※画像はイメージです

写真拡大

 最近、話題にも上がる「AID」(非配偶者間人工授精)。夫以外の第三者から提供された精子を用いた人工授精のことを指しますが、実際にAIDで生まれてきた人たちは、どんな思いを抱えているのでしょうか。ノンフィクションライター・大塚玲子さんから、2回にわたってのレポートです。

【写真】最近では「精子ドナー紹介サイト」などSNSでの取り引きも

 「AID」と呼ばれる不妊治療があるのを聞いたことがあるでしょうか。これは、夫以外の男性から提供を受けた精子を用いる人工授精のこと。

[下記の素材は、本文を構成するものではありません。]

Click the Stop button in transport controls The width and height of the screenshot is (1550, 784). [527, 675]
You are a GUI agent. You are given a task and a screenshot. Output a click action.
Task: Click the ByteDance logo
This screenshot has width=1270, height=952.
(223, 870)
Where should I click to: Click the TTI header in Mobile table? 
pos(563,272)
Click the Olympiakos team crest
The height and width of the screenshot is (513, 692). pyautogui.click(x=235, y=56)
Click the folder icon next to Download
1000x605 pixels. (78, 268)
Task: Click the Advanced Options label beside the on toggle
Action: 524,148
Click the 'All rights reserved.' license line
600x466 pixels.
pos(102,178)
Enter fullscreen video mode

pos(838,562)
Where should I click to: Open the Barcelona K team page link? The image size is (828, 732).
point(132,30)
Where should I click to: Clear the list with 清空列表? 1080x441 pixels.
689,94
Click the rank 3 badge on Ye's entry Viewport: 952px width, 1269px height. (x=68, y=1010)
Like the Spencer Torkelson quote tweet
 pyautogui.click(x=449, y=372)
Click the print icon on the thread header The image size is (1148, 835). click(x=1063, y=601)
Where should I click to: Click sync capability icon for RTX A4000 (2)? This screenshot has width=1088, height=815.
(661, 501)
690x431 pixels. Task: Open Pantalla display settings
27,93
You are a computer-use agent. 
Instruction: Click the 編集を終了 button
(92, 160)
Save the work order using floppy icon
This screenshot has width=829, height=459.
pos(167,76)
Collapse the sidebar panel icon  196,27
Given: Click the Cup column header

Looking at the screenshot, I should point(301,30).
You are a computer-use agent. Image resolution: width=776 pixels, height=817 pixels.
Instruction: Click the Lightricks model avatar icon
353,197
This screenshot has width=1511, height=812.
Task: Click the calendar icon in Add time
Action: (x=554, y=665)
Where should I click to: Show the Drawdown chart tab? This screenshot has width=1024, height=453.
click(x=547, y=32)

日本では 1948 年に慶応病院で初めて実施され、以来 70 年以上行われているやり方です。

 そんな中、夫婦以外の第三者から提供された精子や卵子で生まれた子どもと親の関係を明確にする民法の特例法案が、先週参議院で可決されました。衆議院に送られ、今国会中に成立すると見られています。

 一方で、疑問・不安の声もあがっています。この法案では子どもの「出自を知る権利」は認められず、その知る権利については「今後2年を目途」に検討するとされていることから、提供精子で生まれてきた人たちからは、「一番の当事者は生まれてくる子どもなのだから、もっと自分たちの声を聞いてほしい」という声が聞こえてきます。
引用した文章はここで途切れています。